I was reminded of a residency interview in Chicago a few months earlier. The interviewer, a portly senior physician with an abundance of facial hair, had posed the following scenario: A nurse pages me in the middle of the night to tell me that a patient who just had hip surgery is short of breath. What would I do? “Go see the patient,” I said. I had enough sense to know that there was only one right answer to that question. Walking to the room, what would I be thinking about? “Pulmonary embolism,” I replied. Blood clots in the lung are a feared complication after hip surgery. When I arrive in the room, the patient is in distress. His heart is beating 130 times per minute and the oxygen tension in his blood is low. Now what? I went over the treatment options in my head—blood thinner, supplemental oxygen, arterial blood gas—but it seemed the examiner wanted me to say something else. I’d heard about the notorious “July phenomenon,” in which hospital mortality supposedly increases every summer with the entry of new and inexperienced hospital staff. “I’d call a senior resident,” I finally answered. Why? “Because I could be missing something.” My interviewer nodded; I had passed the test. Like all residency directors, he was looking for a soldier, not a cowboy.
Now it was late June, and we were the new hospital staff. For the rest of that first morning, we sat through a series of tag-team lectures. A woman from the blood bank talked about blood transfusions. A pathologist talked about the importance of autopsies. A psychologist spoke about work-related stress and told us that confidential counseling was available. A lawyer from risk management, the department that defended the hospital against lawsuits, informed us that at some point in our careers every one of us was likely to be sued, and that we could even be sued during residency. She offered some advice: Document your decision-making; document when a patient refuses treatment; never admit wrongdoing; never talk to an opposing attorney; and, finally, be nice to your patients. Doctors who were nice to their patients were rarely sued, even in cases of egregious malpractice.
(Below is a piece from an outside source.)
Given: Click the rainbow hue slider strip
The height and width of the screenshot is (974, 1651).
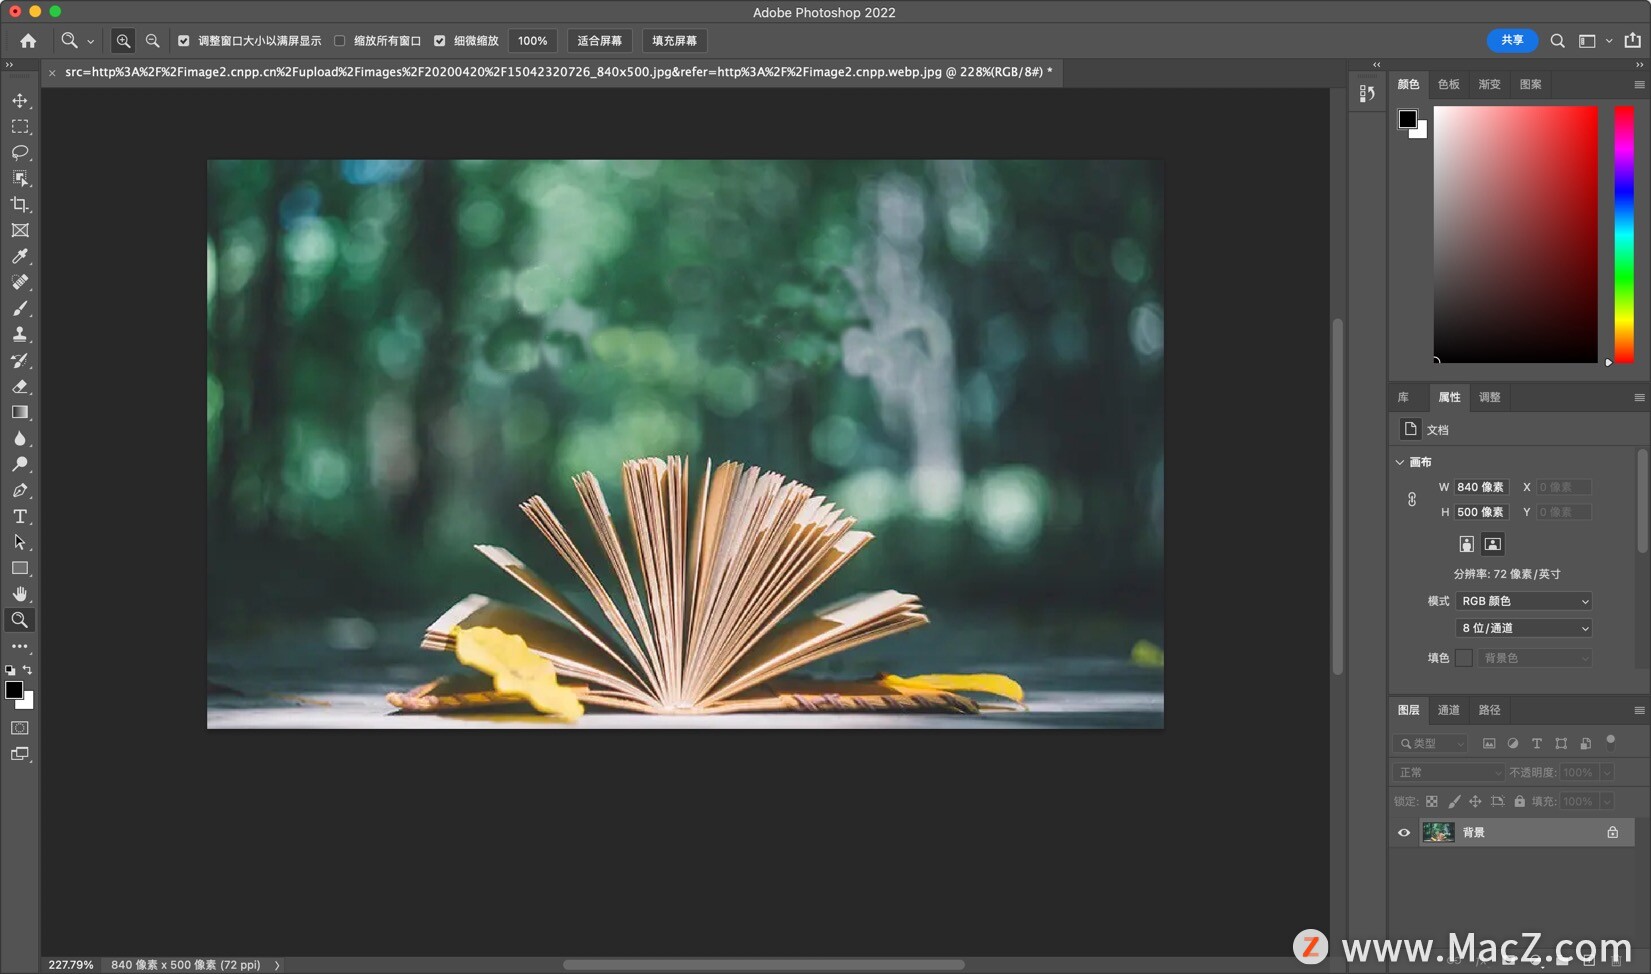Looking at the screenshot, I should [1624, 234].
I looked around the room, trying to gauge the reaction of my classmates, frankly surprised that such a cynical thing was being taught on the first day of residency. No one’s eyes met mine.
At the midmorning break, I went outside. Stepping through the humid air was like sweeping away static. The sidewalk was buzzing in a kind of Brownian motion, with pedestrians sidestepping me as though I were a moving obstacle. A long line snaked from an aromatic hot dog stand. Buses and taxicabs were letting people off in front of the hospital. An ambulance whizzed by on the main thoroughfare, sirens blaring, lights flashing. The noise fed my sense of wonder. I had grown up in a quiet Southern California suburb, craving the excitement of a big city. Berkeley and St. Louis had their pockets of vitality, but nothing like this. Even the smell of the neighborhood—a mix of pizza, garbage, cigarette smoke, and fragrant fruit—was rich and seasoned, like wisdom wafting through the air.
I had only arrived in Manhattan a few days earlier, moving into a one-bedroom apartment about a block away from the hospital. On the plane flight in from St. Louis, the pilot took a detour because of airspace congestion, he told us, flying into LaGuardia from the south, not the usual flight pattern. As we passed over the World Trade Center and then soared low over the city, I craned my neck to look down at the broad swath of Central Park. The brown buildings on its outskirts were arrayed like divers ready to jump into a pool. Down there, I had imagined, all of the metropolis’s unique charms were waiting for me: the old, stained sidewalks; the stealthy characters playing junkyard instruments on subway platforms; the deliverymen hurtling through traffic lights on their rickety ten-speeds, I NY plastic bags swinging from the handlebars. The first time I had been to New York was the summer before medical school, when I spent a couple of weeks with my brother and his wife in their tiny one-bedroom apartment across the street from the hospital, where he had just begun his fellowship. I wandered around the city, going on walking tours of Harlem, joyriding on the subway, chatting with bartenders late into the night. Like many visitors to Manhattan, I was swept away. The delicatessens, the dry cleaners, the corner convenience stores and smoke shops. Unlike in Berkeley, people weren’t just milling around, enjoying the sun. There was magic in the movement on the streets. So much was happening, and I could watch it all and remain a shadow. That was the wonderful paradox of Manhattan: you could be surrounded by people and yet be anonymous at the same time. “The United Nations is just down the street,” I wrote a friend. “The building they use to broker world disputes, just down the street from me!” New York cast a spell on me that summer that I could neither explain nor resist.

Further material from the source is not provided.